## Given request
Starting at the beginning of the data and going on through the line that contains "Action: (141, 53)", update those lines by changing "dropdown" to "drop-down" and leaving everything else unchanged. Give back only those lines.

## Stored rows
-------

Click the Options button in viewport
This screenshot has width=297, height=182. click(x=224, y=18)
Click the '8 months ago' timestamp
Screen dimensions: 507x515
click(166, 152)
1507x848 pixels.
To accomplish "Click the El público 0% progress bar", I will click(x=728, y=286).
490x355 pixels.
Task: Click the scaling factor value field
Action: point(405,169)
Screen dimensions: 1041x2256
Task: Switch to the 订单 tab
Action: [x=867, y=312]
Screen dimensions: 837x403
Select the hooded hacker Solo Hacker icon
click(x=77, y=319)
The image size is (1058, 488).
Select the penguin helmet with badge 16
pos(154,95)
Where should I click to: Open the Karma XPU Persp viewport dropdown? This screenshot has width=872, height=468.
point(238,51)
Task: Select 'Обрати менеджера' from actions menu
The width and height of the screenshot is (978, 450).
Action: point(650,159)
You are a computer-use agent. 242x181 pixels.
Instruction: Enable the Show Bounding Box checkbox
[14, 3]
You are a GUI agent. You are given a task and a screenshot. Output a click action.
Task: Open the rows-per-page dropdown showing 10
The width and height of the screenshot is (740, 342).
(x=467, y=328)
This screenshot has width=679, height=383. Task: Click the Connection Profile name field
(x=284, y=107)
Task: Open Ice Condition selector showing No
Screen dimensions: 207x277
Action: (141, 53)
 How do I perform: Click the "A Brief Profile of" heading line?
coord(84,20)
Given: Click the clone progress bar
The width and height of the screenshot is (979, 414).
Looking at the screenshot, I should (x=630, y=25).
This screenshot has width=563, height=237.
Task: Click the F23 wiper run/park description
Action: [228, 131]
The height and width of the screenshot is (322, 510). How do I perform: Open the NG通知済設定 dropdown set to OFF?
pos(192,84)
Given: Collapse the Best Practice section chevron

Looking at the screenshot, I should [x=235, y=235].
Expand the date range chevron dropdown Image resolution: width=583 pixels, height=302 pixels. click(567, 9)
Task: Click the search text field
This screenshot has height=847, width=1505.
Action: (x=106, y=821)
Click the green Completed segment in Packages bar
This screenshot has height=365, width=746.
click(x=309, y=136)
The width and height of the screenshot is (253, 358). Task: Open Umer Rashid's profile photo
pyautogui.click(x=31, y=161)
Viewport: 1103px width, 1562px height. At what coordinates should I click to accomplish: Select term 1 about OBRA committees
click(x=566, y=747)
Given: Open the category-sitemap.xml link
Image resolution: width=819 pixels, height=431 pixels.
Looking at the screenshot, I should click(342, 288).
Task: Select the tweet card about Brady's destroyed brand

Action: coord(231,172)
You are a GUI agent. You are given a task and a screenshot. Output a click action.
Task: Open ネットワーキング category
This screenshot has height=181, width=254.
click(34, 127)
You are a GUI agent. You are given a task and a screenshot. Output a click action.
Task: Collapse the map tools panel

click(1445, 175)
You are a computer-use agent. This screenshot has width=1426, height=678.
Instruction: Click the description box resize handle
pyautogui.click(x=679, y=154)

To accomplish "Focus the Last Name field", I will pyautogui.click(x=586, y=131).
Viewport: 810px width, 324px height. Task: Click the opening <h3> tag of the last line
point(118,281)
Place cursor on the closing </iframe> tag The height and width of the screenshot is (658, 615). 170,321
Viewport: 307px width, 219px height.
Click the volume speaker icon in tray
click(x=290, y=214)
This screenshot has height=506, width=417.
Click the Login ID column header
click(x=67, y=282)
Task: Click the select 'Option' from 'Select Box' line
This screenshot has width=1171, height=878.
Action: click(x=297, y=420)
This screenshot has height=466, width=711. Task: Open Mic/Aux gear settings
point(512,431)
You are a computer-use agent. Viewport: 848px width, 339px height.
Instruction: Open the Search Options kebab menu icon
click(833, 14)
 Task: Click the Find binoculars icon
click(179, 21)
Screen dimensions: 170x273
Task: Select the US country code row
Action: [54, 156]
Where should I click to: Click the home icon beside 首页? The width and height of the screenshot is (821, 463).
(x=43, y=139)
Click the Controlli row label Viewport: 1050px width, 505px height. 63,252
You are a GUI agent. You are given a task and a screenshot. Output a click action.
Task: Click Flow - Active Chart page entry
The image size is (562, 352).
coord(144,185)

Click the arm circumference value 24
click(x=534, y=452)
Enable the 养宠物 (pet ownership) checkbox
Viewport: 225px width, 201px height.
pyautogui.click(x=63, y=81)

-------

## Answer to the exercise
Click the Options button in viewport
This screenshot has width=297, height=182. click(x=224, y=18)
Click the '8 months ago' timestamp
Screen dimensions: 507x515
click(166, 152)
1507x848 pixels.
To accomplish "Click the El público 0% progress bar", I will click(x=728, y=286).
490x355 pixels.
Task: Click the scaling factor value field
Action: point(405,169)
Screen dimensions: 1041x2256
Task: Switch to the 订单 tab
Action: [x=867, y=312]
Screen dimensions: 837x403
Select the hooded hacker Solo Hacker icon
click(x=77, y=319)
The image size is (1058, 488).
Select the penguin helmet with badge 16
pos(154,95)
Where should I click to: Open the Karma XPU Persp viewport drop-down? This screenshot has width=872, height=468.
point(238,51)
Task: Select 'Обрати менеджера' from actions menu
The width and height of the screenshot is (978, 450).
Action: point(650,159)
You are a computer-use agent. 242x181 pixels.
Instruction: Enable the Show Bounding Box checkbox
[14, 3]
You are a GUI agent. You are given a task and a screenshot. Output a click action.
Task: Open the rows-per-page drop-down showing 10
The width and height of the screenshot is (740, 342).
(x=467, y=328)
This screenshot has width=679, height=383. Task: Click the Connection Profile name field
(x=284, y=107)
Task: Open Ice Condition selector showing No
Screen dimensions: 207x277
Action: (141, 53)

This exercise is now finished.